「スタンド・バイ・ミー」(4月8日小野教会礼拝説教より)

甲子園福音

2018年5月6日 132号 その2

 

福音のメッセージ「スタンド・バイ・ミー」(4月8日小野教会礼拝説教より)

 

わたしの大好きな映画『スターウォーズ』には、様々なテーマが描かれます。そのうちのひとつが「恐れ」です。
主人公の一人は、いわゆるヒーローなのですが、遠い故郷の星に遺してきた母親への不安が「恐れ」となり、やがてそれが「憎しみ」と「怒り」に変わって行くのです。そして遂に彼は、闇の力に取り込まれ、悪の支配者に従う者となってしまうのです。

これは、不安は恐れに、恐れは憎しみに、憎しみは怒りに変わって行く、そのような人間の心理を見事に描いているお話だと、わたしは思っています。
旧約聖書の民数記にも、これと同じような話が出てきます。
モーセに率いられエジプトを脱出したイスラエルの民は、約束の地とされたカナン地方に入って行こうとします。そしてそのために偵察に出された人たちは、二つの異なった報告をイスラエルの人々に告げるのです。

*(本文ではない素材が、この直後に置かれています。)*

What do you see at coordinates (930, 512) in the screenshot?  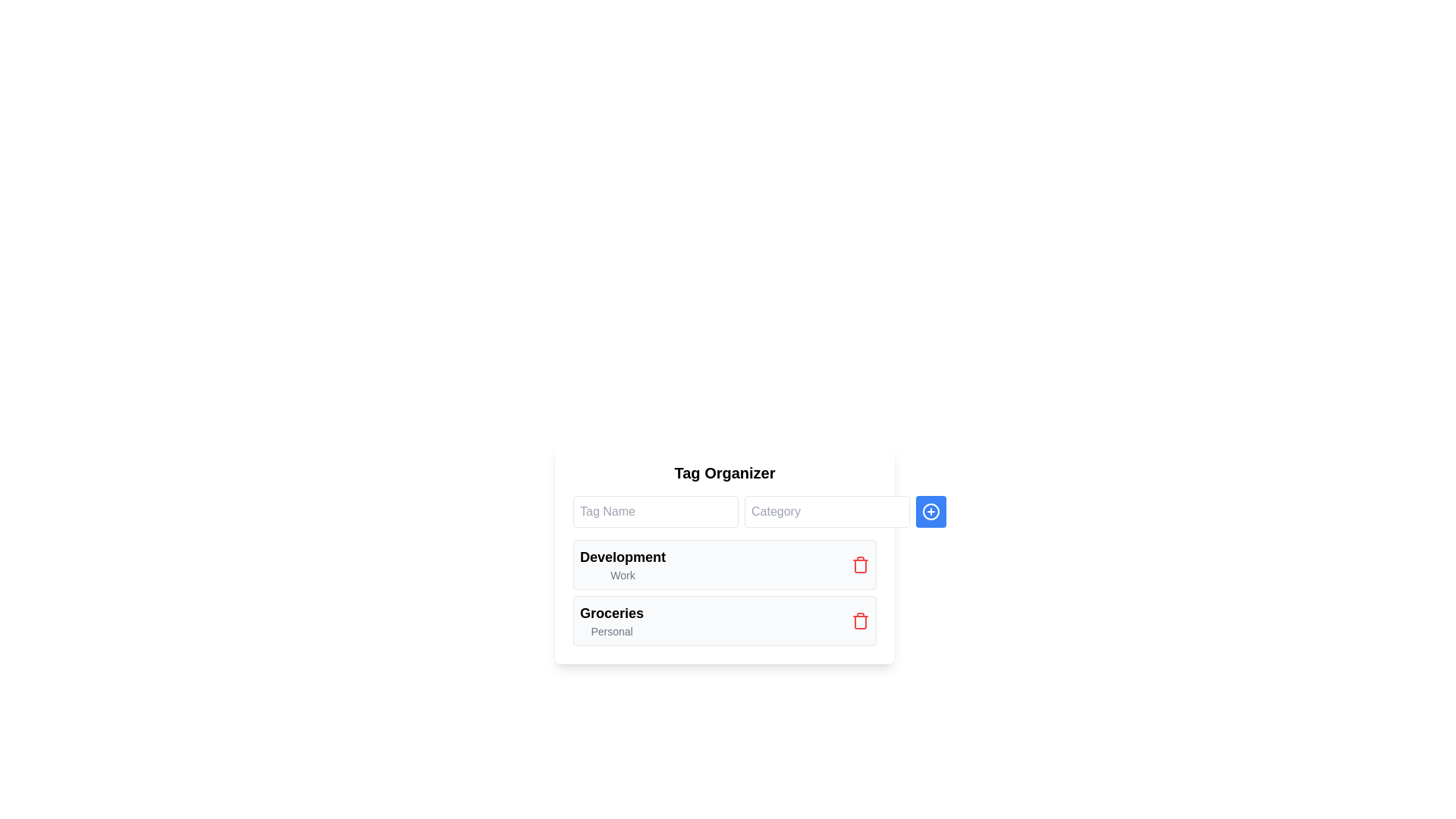 I see `the blue rectangular button with a white circular plus icon` at bounding box center [930, 512].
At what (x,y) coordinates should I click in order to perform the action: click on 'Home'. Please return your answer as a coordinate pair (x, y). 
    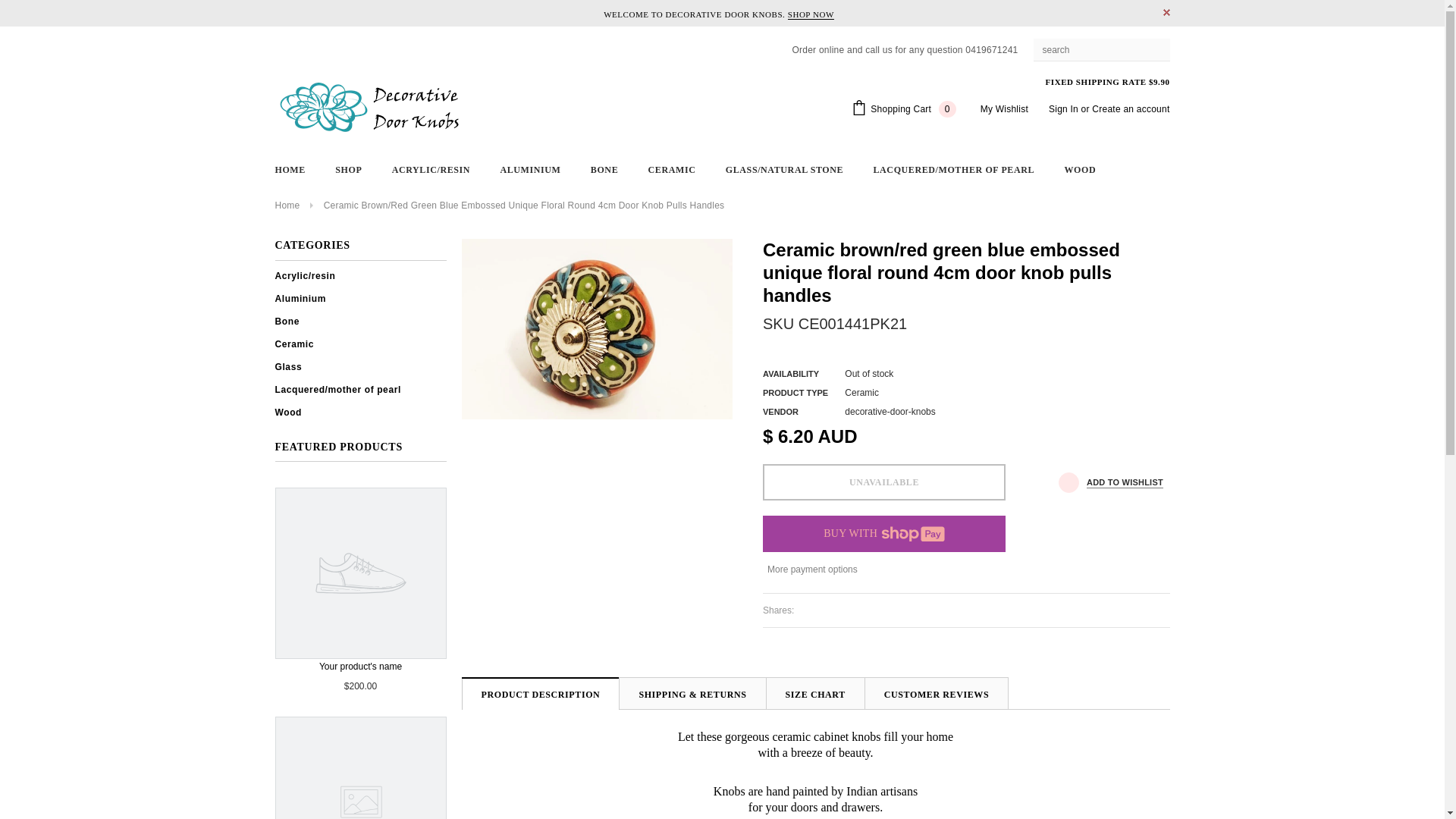
    Looking at the image, I should click on (287, 205).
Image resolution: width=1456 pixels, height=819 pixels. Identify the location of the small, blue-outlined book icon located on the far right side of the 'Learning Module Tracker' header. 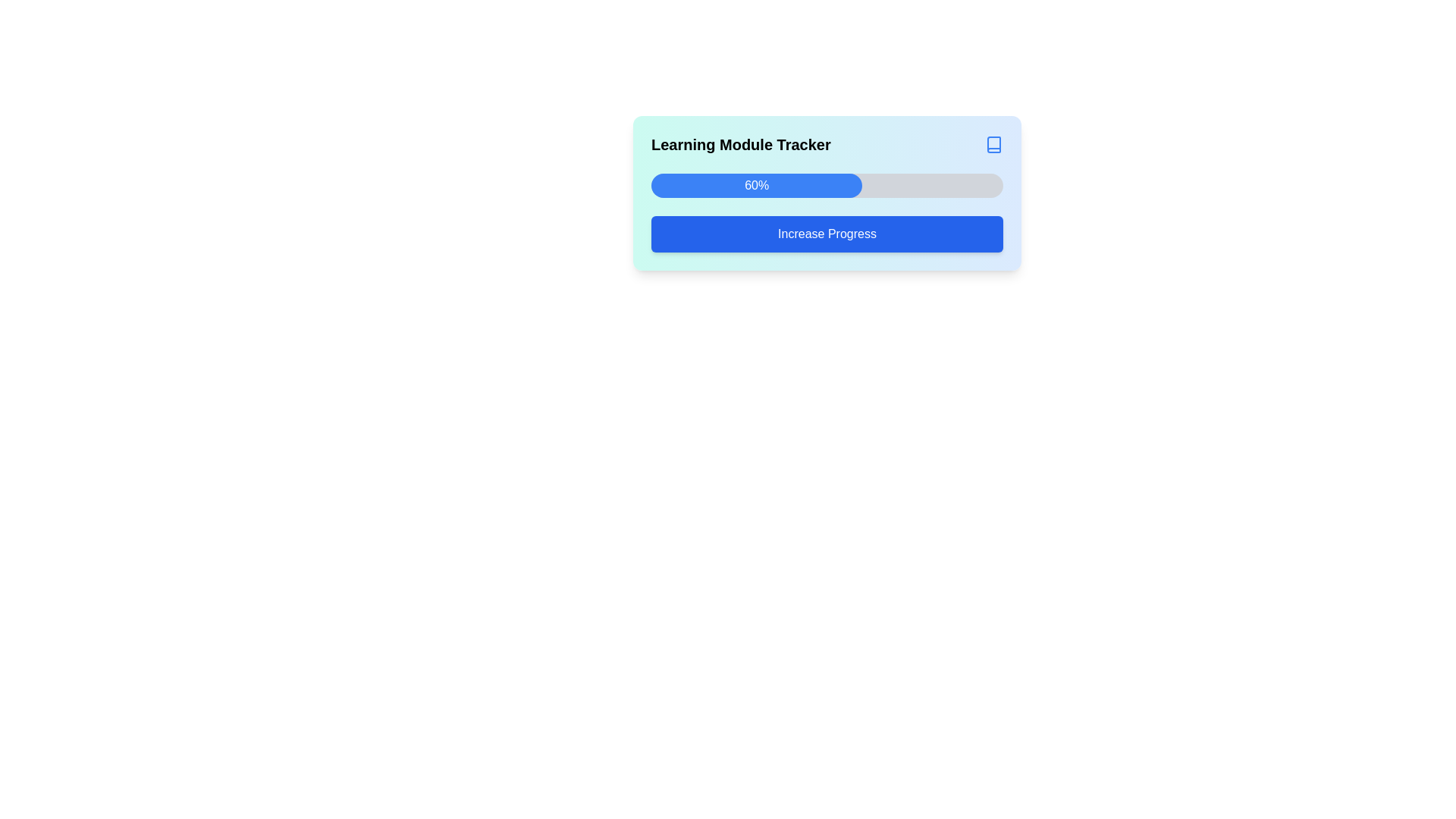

ある人たちはこう言います、「断然その土地に登って行って、そこを攻めとりましょう」と。しかしまた別の人たちは、「いや、そこに住む民はわたしたちより強い」と言い、それだけではなく、「その土地に住む者は、巨人の子孫であって、彼らから見れば自分達はいなごのように小さく見える」と悪い噂を流すのです。
そして結局、イスラエルの民はこの悪い噂を信じ、心の内に「恐れ」を抱きます。そしてその「恐れ」が、「なぜ自分達をこのような恐ろしい場所へ連れて来たのか」という、指導者モーセへの「憎しみ」へと変わって行くのです。

このような、「恐れ」に捕らわれた人間の姿を表している、もうひとつの聖書のお話、それがイエスの弟子たちのお話です。
イエスが捕らえられ十字架で処刑された後、イエスの弟子たちは、イエスを捕らえたユダヤ人たちを恐れて、部屋に鍵をかけて閉じこもっていたのです。
もしそのままであったなら、この弟子たちの「恐れ」は、イエスを捕らえた者への「憎しみ」か、自分達を裏切ったユダへの「憎しみ」か、或いは、師であるイエスを見捨てた自分自身への「憎しみ」へと変わっていたことでしょう。弟子たちは、絶望と虚無に陥る一歩手前にいたのです。

そのような弟子たちの前に、復活のイエスが現れました。そしてイエスは、「あなたがたに平和があるように」と告げ、更に弟子の一人であるトマスに向かって、「わたしを見たから信じたのか。見ないのに信じる人は、幸いである」と言われたのです。
「見ないのに信じる」とはつまり、自分が見て信じることではなくて、自分が見られていることを信じる、ということです。
「恐れ」の中にある弟子たちを、それでもイエスはいつも側にいて見ておられた、「だから大丈夫、心に平安を持ちなさい」これが復活のイエスの弟子たちへのメッセージだったのです。

たとえわたしたちがこの目でイエスを見ていない時でさえ、復活のイエス・キリストは、いつもわたしたちの側におり、わたしたちのことを見て、知って、愛していてくださるのです。
このことを信じ受け入れて、「恐れ」の中でも心に「平安」をいただくわたしたちでありましょう。